* **INSTRUCTIONS TO FOLLOW**
Please copy the rows below with "Our Projects" swapped for "Our Work" and nothing else changed, leaving out the pictures.

>> Start MATERIAL PROVIDED

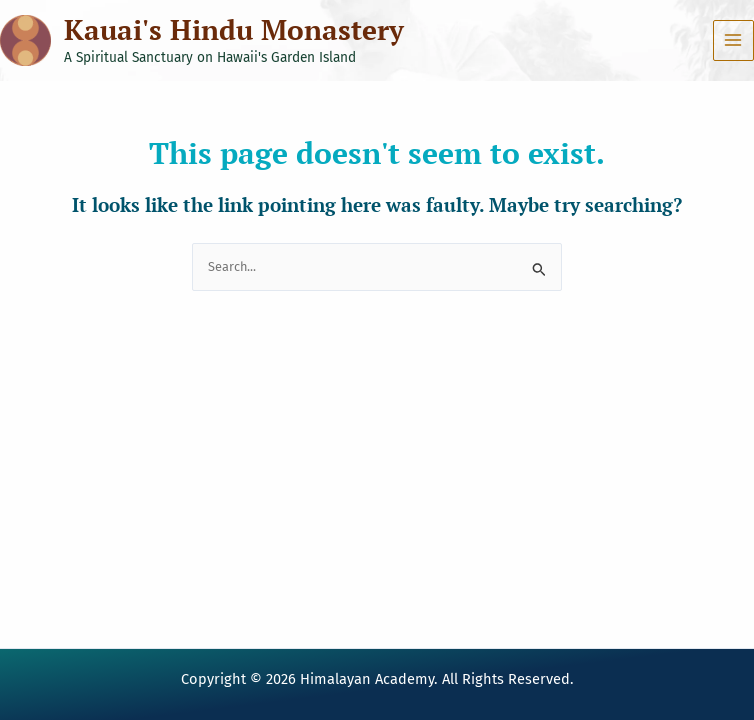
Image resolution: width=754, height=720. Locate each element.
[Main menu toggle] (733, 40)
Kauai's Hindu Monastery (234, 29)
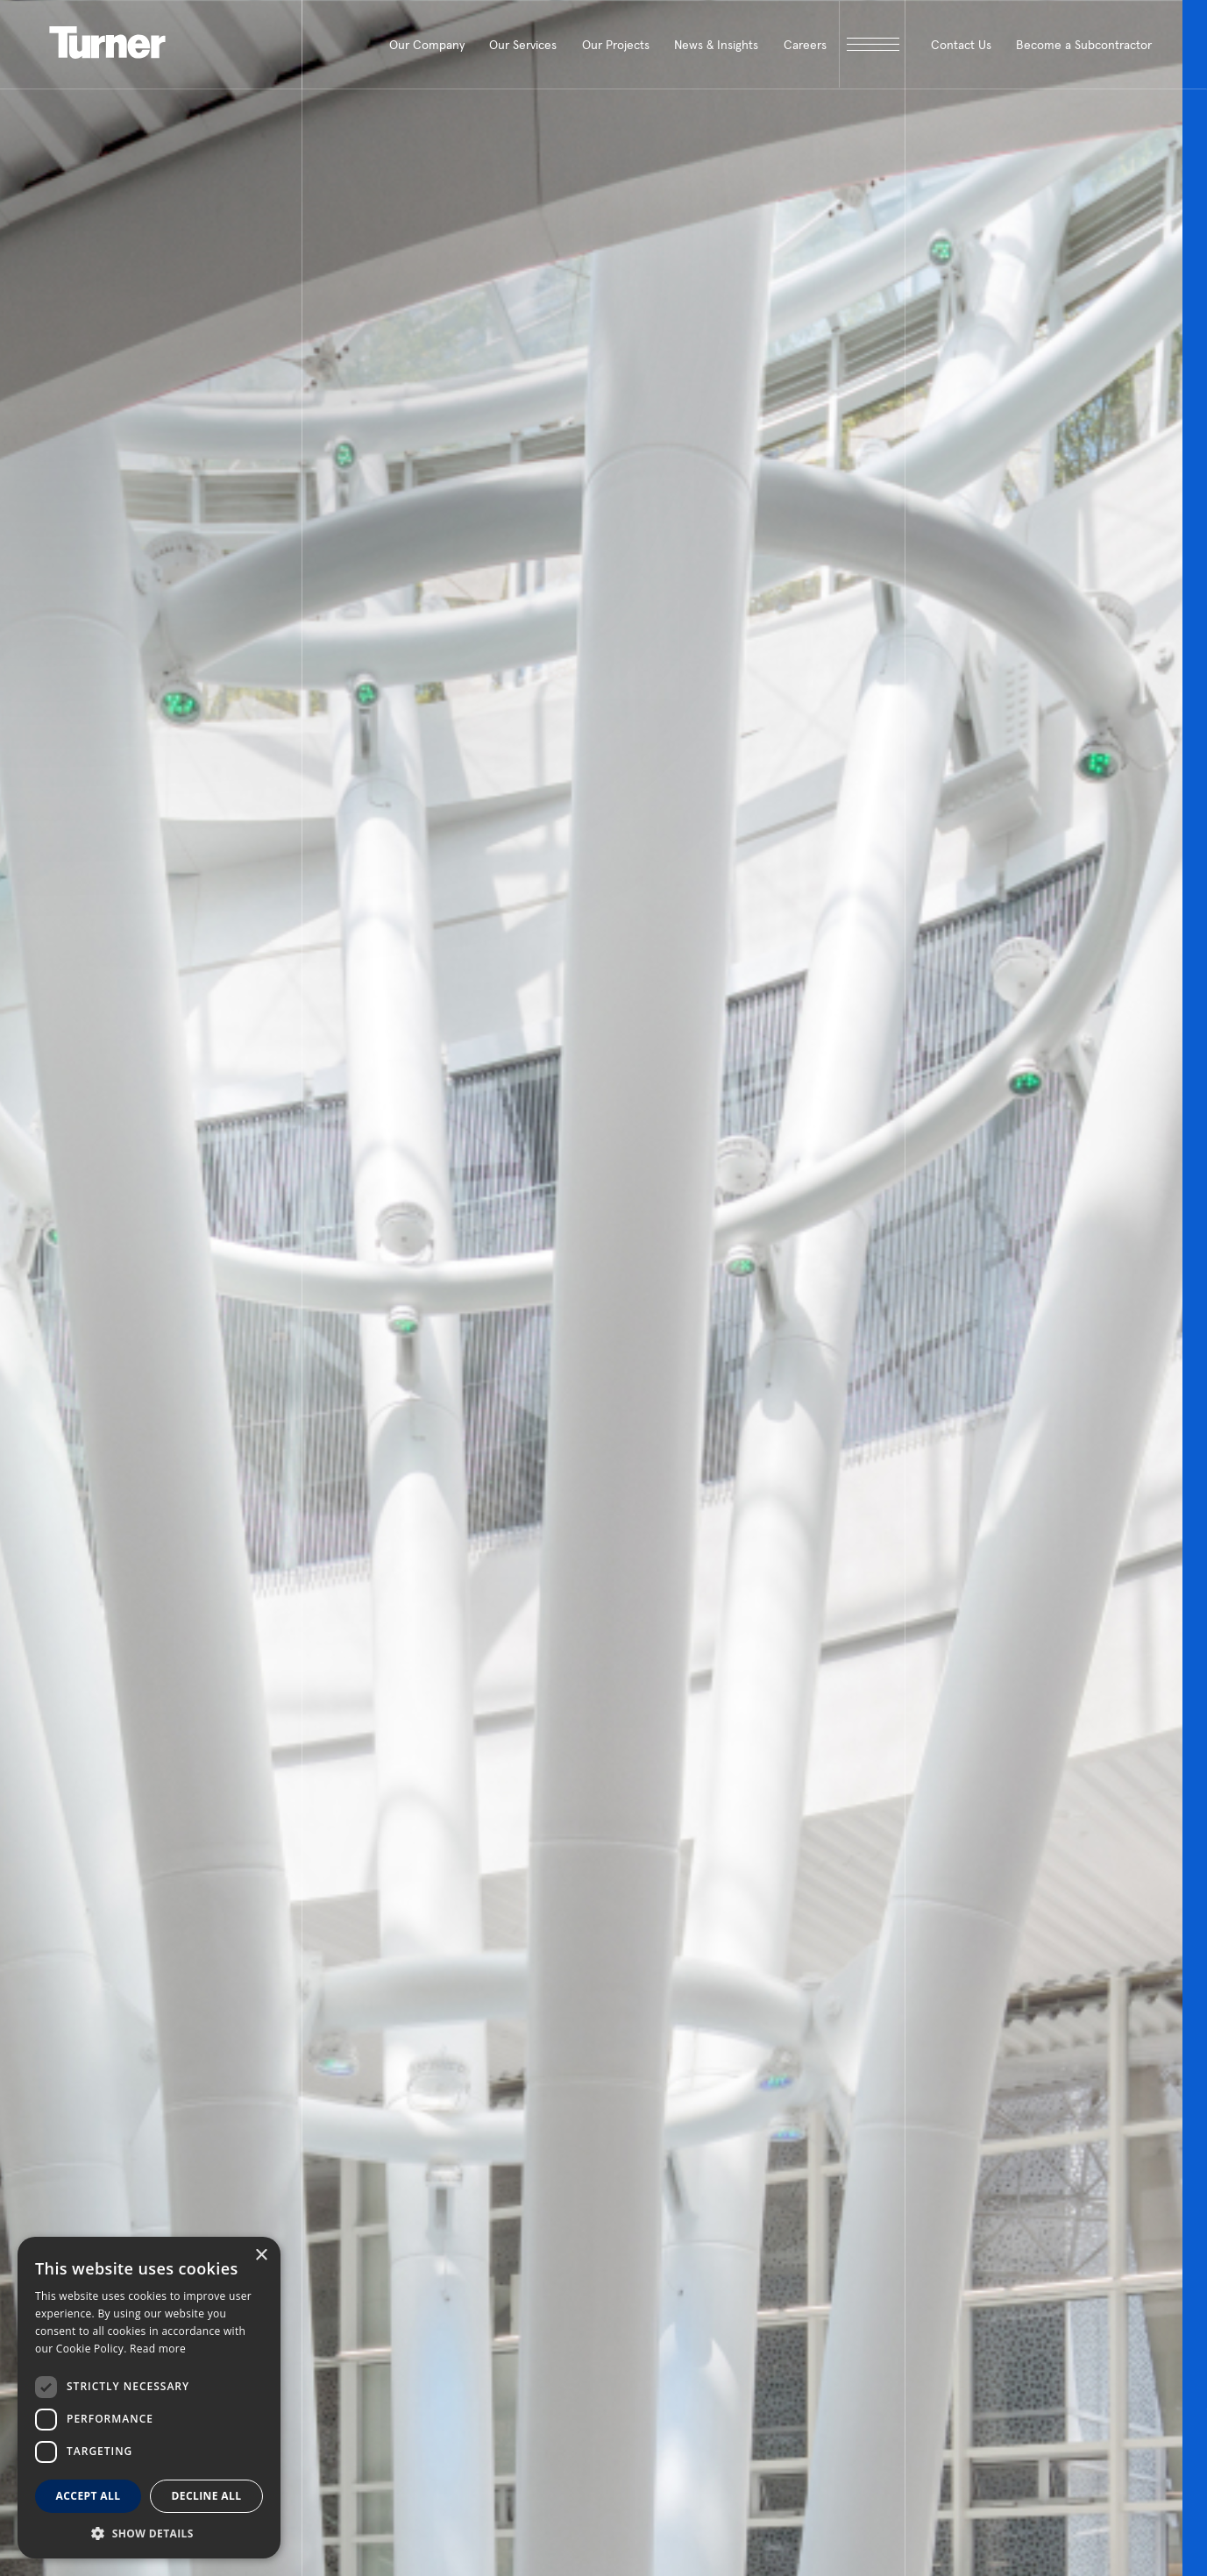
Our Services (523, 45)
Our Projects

>> End MATERIAL PROVIDED

* **REPLY**
Image resolution: width=754, height=720. Locate each element.
[Main menu toggle] (733, 40)
Kauai's Hindu Monastery (234, 29)
Our Services (523, 45)
Our Work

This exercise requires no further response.